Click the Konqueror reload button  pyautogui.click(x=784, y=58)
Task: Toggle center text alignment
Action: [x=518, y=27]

---

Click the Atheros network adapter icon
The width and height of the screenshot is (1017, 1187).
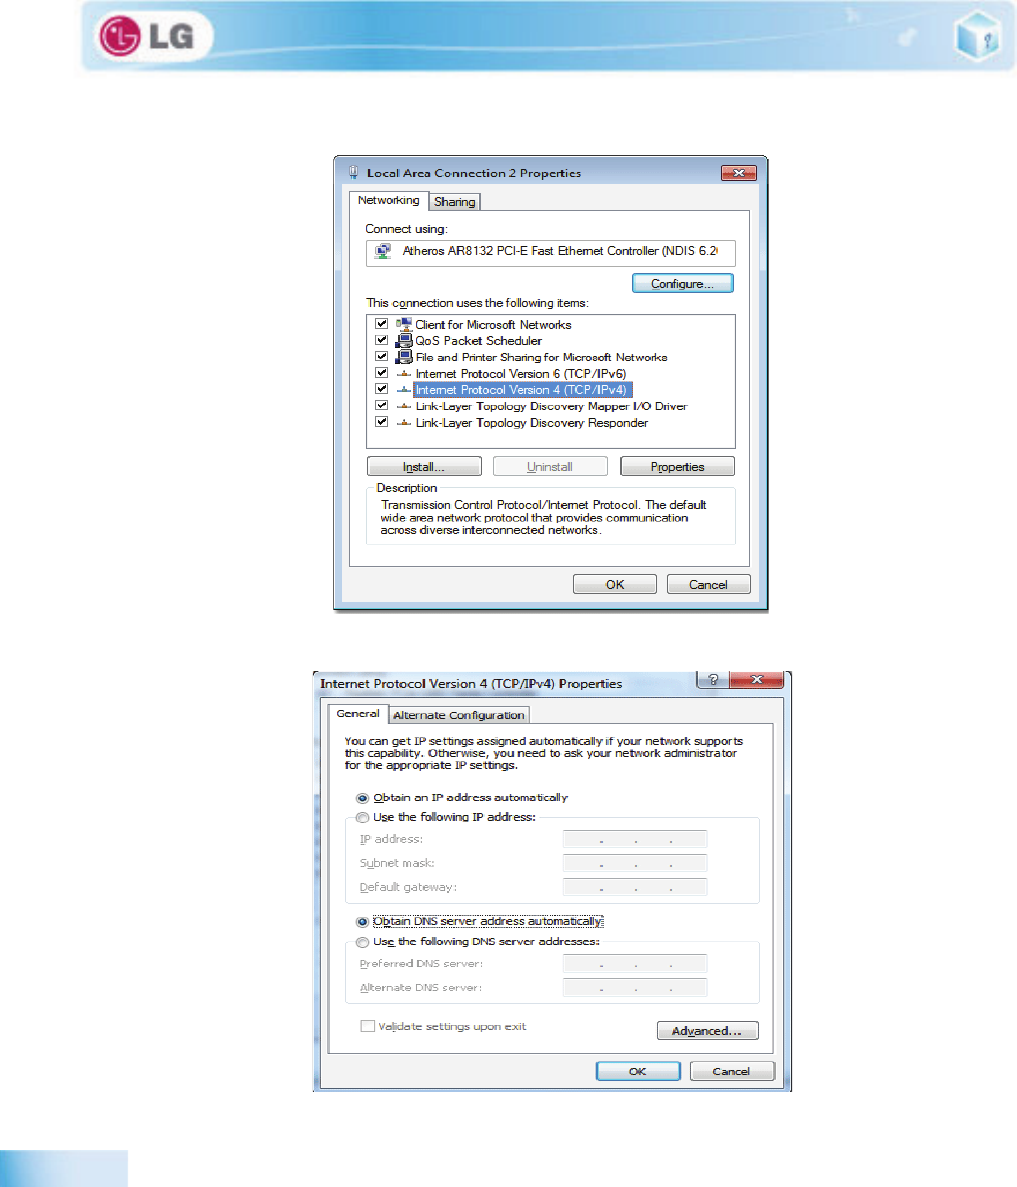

> WORK TASK
From the records above, quote only the lines running from the line with "Click the Atheros network adapter icon" to the line with "The width and", both lines included.

> ANSWER AREA
Click the Atheros network adapter icon
The width and height of the screenshot is (1017, 1187).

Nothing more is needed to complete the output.